His jaw worked for a moment, like he was testing out words and tossing them out as unsatisfactory. "You could have told me." And have him talk her out of it?
"I'm sorry if I hurt you." A breeze blew off the water and she hugged herself against the chill, rubbing her arms. She was stupid to follow him out here. Stupid to think he would understand she had once needed him, more than anyone, to accept her when she'd offered herself. Even—especially—if she'd only been offering one night.
She pushed herself off the ground and turned toward the party. She had taken two steps when his hand on her wrist stopped her. His hot, work-roughened fingers skimmed over her skin as they traced a path to her shoulder. Her breath caught as he turned her. He cupped her chin in his hands and lowered his head until his mouth waited inches above hers. He froze above her for a moment. Their eyes locked as their breath mingled. She tried to read him, see the thoughts he hid behind eyes the colour of dark chocolate. Then his gaze dropped to her lips and she stopped breathing.
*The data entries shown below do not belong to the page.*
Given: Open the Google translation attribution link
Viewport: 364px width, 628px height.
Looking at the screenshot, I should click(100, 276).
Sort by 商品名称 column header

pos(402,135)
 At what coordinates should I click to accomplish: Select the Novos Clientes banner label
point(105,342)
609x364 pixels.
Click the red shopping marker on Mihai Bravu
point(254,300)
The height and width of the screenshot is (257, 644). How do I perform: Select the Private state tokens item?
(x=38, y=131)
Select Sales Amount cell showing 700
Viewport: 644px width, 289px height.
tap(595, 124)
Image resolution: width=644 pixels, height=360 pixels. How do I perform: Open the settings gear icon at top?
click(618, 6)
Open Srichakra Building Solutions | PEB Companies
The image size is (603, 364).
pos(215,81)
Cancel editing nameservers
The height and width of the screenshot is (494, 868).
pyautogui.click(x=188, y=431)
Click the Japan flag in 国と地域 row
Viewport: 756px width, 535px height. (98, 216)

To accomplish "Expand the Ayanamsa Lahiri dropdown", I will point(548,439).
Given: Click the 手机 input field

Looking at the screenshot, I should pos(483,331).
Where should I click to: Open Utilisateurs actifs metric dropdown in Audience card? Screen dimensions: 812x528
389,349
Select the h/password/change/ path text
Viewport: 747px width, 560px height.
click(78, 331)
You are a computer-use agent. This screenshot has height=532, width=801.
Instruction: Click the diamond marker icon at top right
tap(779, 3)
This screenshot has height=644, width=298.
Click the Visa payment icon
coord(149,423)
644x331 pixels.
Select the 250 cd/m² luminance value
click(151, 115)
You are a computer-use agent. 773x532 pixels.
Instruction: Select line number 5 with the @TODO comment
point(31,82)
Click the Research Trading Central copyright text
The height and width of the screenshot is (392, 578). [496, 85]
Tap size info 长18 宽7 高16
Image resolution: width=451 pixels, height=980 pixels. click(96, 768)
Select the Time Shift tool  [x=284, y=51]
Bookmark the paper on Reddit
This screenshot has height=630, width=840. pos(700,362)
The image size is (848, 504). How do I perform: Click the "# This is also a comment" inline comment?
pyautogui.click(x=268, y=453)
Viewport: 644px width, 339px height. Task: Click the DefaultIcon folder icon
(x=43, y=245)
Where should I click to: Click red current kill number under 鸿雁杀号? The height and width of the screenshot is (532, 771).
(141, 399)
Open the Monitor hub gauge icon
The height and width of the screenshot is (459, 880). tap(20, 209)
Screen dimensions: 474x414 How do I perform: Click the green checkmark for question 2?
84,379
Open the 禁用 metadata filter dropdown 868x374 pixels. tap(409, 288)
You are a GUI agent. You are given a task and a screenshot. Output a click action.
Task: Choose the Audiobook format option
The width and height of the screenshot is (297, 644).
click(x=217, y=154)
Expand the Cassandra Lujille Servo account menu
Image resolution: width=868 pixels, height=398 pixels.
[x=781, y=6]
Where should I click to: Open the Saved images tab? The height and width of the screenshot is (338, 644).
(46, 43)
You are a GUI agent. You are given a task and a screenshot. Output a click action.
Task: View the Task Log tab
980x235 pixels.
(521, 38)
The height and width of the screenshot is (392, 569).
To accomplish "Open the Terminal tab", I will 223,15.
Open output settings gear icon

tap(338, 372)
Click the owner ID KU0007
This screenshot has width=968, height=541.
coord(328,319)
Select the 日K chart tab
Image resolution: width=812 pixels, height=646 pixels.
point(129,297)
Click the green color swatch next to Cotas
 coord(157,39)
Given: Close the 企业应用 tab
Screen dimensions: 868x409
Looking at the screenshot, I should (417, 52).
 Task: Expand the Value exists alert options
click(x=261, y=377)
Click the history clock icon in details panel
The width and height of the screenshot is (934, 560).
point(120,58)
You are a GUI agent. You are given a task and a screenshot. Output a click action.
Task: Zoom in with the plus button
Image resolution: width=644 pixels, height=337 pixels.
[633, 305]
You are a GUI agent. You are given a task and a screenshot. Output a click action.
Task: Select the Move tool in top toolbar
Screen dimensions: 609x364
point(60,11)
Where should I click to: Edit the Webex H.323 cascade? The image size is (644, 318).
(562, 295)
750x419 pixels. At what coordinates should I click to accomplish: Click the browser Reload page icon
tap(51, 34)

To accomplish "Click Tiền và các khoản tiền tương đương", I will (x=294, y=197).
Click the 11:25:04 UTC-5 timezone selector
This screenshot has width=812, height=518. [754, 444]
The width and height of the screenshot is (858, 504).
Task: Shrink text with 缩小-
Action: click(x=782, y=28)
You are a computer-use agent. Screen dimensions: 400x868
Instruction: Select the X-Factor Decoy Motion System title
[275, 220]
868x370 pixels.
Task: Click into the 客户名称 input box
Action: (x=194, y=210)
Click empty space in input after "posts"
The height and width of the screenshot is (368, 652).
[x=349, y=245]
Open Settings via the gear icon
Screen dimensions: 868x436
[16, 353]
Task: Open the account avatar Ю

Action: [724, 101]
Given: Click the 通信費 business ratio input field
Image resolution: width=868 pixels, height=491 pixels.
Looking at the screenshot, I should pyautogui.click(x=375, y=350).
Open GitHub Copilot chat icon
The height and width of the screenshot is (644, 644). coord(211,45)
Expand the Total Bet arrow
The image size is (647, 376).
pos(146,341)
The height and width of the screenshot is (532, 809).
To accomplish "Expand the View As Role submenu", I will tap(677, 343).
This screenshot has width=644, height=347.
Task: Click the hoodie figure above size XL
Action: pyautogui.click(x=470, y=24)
"Goodbye, Paul," she said, but he didn't release her and she didn't try to move.
"You do know the word," he said softly, but then his lips were on hers.
One hand slid into her hair and the other pulled her body against the solid plains of his chest. Instinctively, she grabbed a fistful of his shirt as she opened under him. She rubbed her tongue against his, tasted him and waves of pleasure and lust—and something bigger, scarier— she did not want to go there especially with the her flight tomorrow looming. After 2 years of being away from him, she was not going to be the one to break the kiss. Not her. He was the one to break the kiss. She wouldn't have. She would have kissed him all night and would have let him take her, body and soul, right there. Then she would have hated herself for her impulsiveness, and Paul would suffer the consequences.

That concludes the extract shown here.